Over time I have gotten much better at customizing the settings to suit my needs and ear and have become much better at creating settings for the amplification of the unit through my particular system for playing live with friends at home.

Traditional acoustic percussion is great in that there is a great tactile and audible response that not only helps to achieve a groove but IS for a great part of the experience THE groove I desire. That tactile feedback is what allows me to feel more connected to the music in an intuitive way.

In my limited time with the HandSonic I feel that there are times when I have gotten it to sound really sweet and definitely felt at those times it was a great instrument for my expression. Other times I am almost embarrassed by it because I know that I can sound way better on a traditional instrument. Obviously it is those times when I realize clearly that it is my inexperience with this instrument that creates the greater limitation. I imagine that in another years time I will be much better than I am now. As I have watched the various Roland demos it is easy to see that a really talented pro percussionist can create magic with it because of their control and technique and raw talent. I will continue to dream.

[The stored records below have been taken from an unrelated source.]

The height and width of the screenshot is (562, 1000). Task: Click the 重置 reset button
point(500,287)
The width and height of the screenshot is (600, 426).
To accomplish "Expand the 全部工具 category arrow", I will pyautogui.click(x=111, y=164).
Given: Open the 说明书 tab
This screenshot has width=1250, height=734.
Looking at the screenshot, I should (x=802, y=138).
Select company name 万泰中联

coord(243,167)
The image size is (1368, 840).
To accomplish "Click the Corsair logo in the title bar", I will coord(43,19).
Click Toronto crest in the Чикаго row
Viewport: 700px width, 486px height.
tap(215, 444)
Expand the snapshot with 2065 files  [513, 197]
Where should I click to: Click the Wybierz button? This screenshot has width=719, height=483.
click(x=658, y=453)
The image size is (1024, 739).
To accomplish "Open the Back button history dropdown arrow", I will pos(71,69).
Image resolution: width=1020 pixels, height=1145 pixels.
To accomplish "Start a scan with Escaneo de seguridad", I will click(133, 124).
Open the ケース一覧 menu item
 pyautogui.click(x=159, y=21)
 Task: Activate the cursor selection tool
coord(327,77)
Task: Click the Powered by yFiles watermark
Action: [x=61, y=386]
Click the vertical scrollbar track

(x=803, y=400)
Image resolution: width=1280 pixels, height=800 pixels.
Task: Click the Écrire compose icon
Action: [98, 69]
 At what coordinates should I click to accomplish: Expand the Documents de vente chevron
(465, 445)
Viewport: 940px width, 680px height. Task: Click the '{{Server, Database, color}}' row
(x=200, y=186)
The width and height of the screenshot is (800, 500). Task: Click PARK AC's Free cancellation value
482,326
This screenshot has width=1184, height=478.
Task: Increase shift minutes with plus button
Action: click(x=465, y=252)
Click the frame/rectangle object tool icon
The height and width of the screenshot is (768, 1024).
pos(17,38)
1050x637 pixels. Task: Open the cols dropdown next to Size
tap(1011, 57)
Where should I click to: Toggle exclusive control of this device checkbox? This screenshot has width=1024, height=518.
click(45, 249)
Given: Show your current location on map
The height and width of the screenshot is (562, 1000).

Personally I have found that setting the Conga set-up so that all pads sensitivity are on the Finger 2 setting then customizing the individual pad sounds to fit my style of play -- I turn the overall system volume up enough that my light finger taps are audible and the mix is complimentary when played with other instruments - I then use my fingers mostly ( light to hard taps) -- Occasionally a palm or slap but they do not usually affect the sound as much as just allowing me to play more intuitively/rythmically. (because I have set a pad to a Slap for instance, so no matter how I trigger it -- finger or open hand -- it is a slap sound) At first this technique seems a little counterintuitive because it requires more of a planned conscientious attack than one where you just feel the music and play along as you might do with a familiar acoustic instrument - but as with most challenging things once you get it wired it does start to become second nature - and viola you have a successful technique.

Set this way I have developed a more successful technique that allows me a great deal of subtle nuance (because of the volume ) and hand/finger control -- that more closely mimics what I can achieve with an acoustic instrument -- mind you to feel satisfied I had to develop a little technique that is different than playing acoustic conga -- but after time it now feels natural, intuitive and expressive.